Choreographer in Residence Yuri Possokhov used the John Cheever short story, of the same title, as the overall structure of a series of vignettes using cultural American moments from the mid 20th century. In the 1964 short story a man at a cocktail party decides to 'swim' home, using the various pools lodged in his neighbors' gardens. It’s a kind of heroic journey that somewhere in the middle morphs into a lifetime. He begins as a young man, full of vigor and alcohol, and arrives home an exhausted old man, whose life and house are empty, ready to be discarded.
Where Cheever’s swimmer’s voyage is calibrated by the people who own the pools he swims through, Possokhov uses the voyage to portray an America that he, as an outsider from a different culture, is haunted by. The program notes point out that Possokhov uses “works of iconic American art that he discovered as a young man, long before he came to the United States.”
Each pool Possokhov’s Swimmer dives in comes from a hodge-podge of the 20th-century American imagination: Rosalind Russell and Marilyn Monroe swanked out in red sequins in Gentleman Prefer Blondes, Lolita and Humbert Humbert from another Russian’s classic portrayal of American sexual mores, the couple in Edward Hopper’s desolate portrayal of late night urban loneliness, Nighthawks, an aquarium of Copacabana fish meant to reference Mike Nichols’ The Graduate, and Holden Caulfield’s vision of catching children as they fall through fields of rye.

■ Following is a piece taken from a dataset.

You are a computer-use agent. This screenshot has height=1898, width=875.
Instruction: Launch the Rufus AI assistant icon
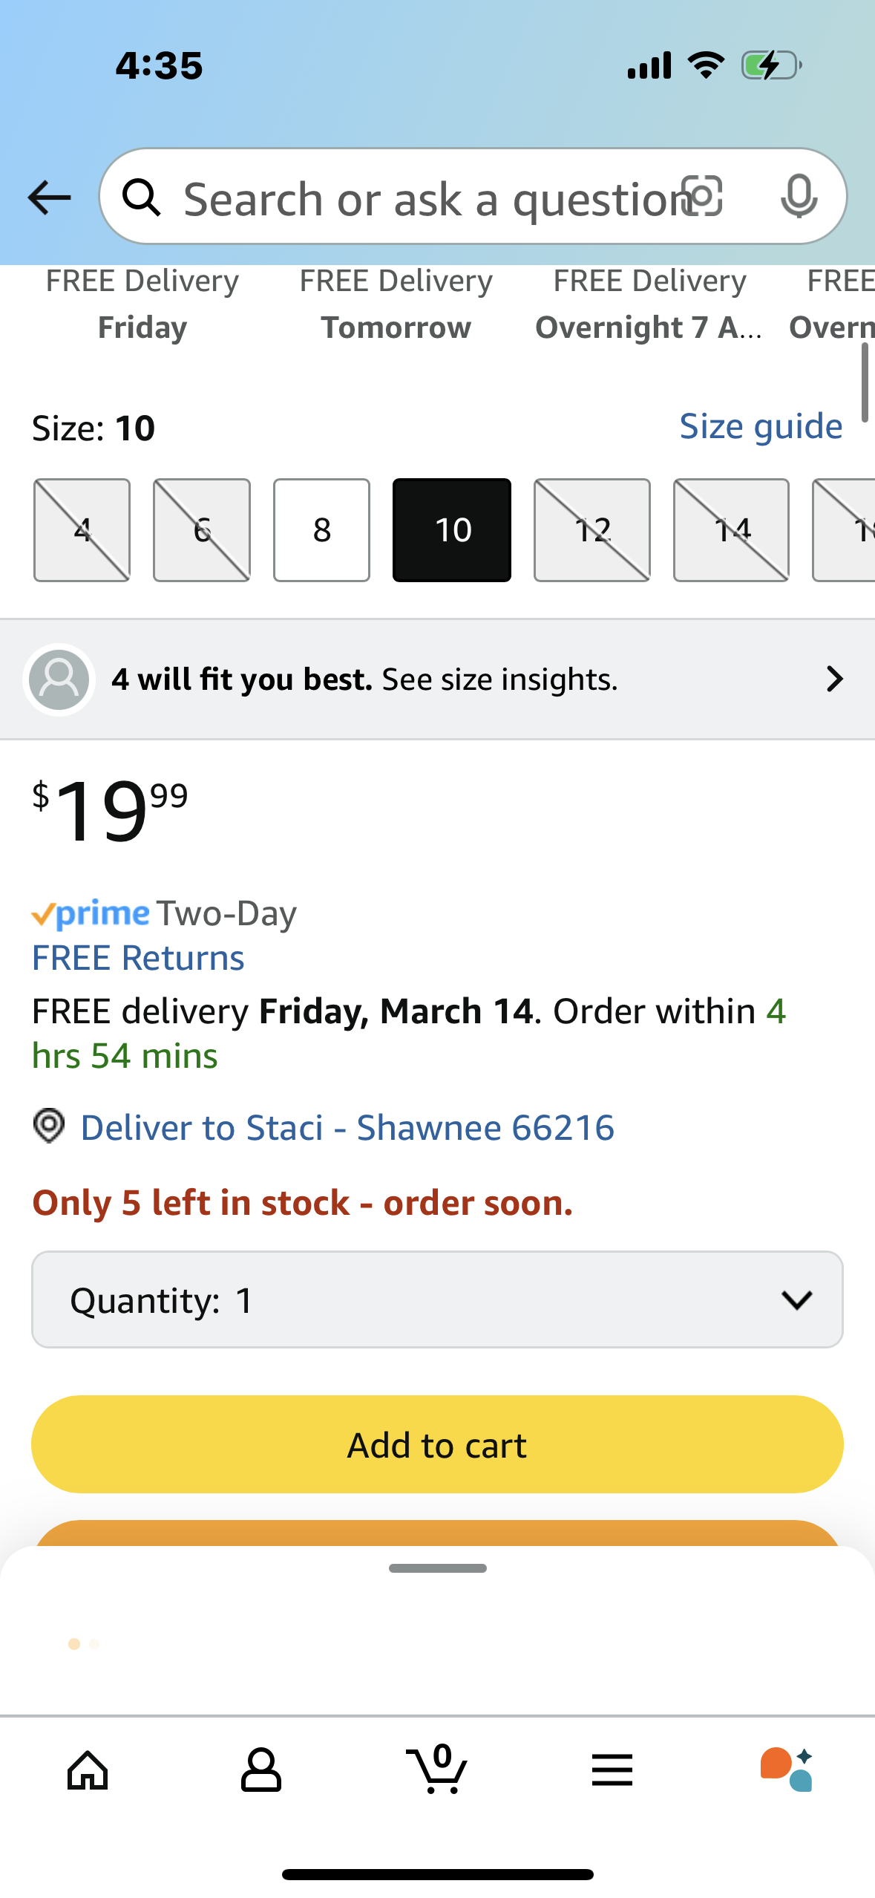tap(787, 1770)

Possokhov says that this set of mostly literary images is comprised of things that “stuck [with me] so many years, I can’t get out from them.”. He notes: “I don’t know why, but they hooked me.” And there is a kind of randomness to them that can only be explained by a personal and emotional connection.
What holds the piece together is the formidable visual talent of Kate Duhamel, the video designer, along with Alexander V. Nichols’ television screen-like envisioning of the sets. The imagery used in the video projections and sets combines the stark geometries of late ’50s advertising with a more effusive rendering of pool water, somewhat reminiscent of David Hockney’s LA pool series. What is eyebrow-raising impressive is the way that the live figures sync into the media projections. As the Swimmer moves through his ranch-style home he interacts with shower, breakfast table and newspaper, kisses his cardboard wife and spins his cardboard children. The animated bus ride from home to office was a marvel of images and bodies. And the final swim through the waters of the pools, which had become oceanic in scale, took on an iconic beauty of its own.